18 Il résulte de ce qui précède qu’une demande de MUE doit être refusée en vertu de l’article 8, paragraphe 6, du RMUE, lu conjointement avec les dispositions ci- dessus, lorsque l’une des situations visées à l’article 103, paragraphe 2, du règlement (UE) n° 1308/2013 se produit.
19 Il n’est pas contesté que l’AOP «Champagne» est protégée en vertu du règlement (UE) n° 1308/2013 pour du «vin». Il ressort également clairement de ce qui précède que l’AOP invoquée est antérieure à la demande de MUE contestée.
20 Les opposantes ont fourni des éléments de preuve suffisants quant à leur habilitation respective à exercer les droits découlant de l’AOP «Champagne» et, en particulier, à former la présente opposition.

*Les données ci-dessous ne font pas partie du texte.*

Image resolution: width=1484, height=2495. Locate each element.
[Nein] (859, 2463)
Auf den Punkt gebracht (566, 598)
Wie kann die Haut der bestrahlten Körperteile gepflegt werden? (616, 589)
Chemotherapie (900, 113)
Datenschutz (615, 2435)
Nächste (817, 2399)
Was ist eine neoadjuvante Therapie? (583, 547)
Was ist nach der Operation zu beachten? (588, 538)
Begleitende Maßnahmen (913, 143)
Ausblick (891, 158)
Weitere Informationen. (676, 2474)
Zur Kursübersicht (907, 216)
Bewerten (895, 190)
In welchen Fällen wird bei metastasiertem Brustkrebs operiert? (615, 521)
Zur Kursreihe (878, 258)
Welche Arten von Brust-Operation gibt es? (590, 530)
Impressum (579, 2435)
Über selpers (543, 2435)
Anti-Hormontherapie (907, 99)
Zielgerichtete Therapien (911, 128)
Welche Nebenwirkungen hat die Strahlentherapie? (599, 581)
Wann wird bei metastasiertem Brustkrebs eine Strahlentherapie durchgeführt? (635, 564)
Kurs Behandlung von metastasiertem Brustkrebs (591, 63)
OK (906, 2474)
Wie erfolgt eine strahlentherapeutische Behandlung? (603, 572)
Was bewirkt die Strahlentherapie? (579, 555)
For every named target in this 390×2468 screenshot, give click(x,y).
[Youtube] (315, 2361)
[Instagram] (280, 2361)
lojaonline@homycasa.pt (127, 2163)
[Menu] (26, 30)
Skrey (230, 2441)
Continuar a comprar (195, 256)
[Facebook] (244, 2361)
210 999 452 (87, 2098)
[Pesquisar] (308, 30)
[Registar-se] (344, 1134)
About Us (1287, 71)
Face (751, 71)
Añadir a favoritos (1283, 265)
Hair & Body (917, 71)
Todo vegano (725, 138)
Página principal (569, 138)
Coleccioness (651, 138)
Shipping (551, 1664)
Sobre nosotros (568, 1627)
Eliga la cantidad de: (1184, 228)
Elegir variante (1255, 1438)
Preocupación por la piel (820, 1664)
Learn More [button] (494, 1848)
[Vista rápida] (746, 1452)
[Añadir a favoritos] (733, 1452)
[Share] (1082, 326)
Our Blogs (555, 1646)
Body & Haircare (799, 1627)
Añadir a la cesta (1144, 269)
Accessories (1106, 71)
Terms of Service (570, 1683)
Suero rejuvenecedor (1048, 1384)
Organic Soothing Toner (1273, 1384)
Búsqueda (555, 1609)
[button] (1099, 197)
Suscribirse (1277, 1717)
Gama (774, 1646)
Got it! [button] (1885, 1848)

Ce point n’est pas contesté non plus.
Publicité; gestion des affaires commerciales; administration commerciale; travaux de bureau [article 103, paragraphe 2, point a), du règlement (CE) n° 1308/2013]
21 La chambre de recours confirme que, dans la mesure où la marque contestée contient l’AOP antérieure «Champagne» sous une forme identique et dans une position autonome dans le signe en cause, «NERO CHAMPAGNE», l’exigence prévue à l’article 103, paragraphe 2, point a), du règlement (UE) n° 1308/2013, tel qu’interprété par la jurisprudence, selon laquelle le signe en cause doit constituer un usage de l’appellation d’origine protégée enregistrée qui est soit identique à cette indication, soit similaire du point de vue phonétique et/ou visuel à celle-ci, est remplie (07/06/2018, C-44/17, SCOTCH WHISKY, EU:C:2018:415, § 35).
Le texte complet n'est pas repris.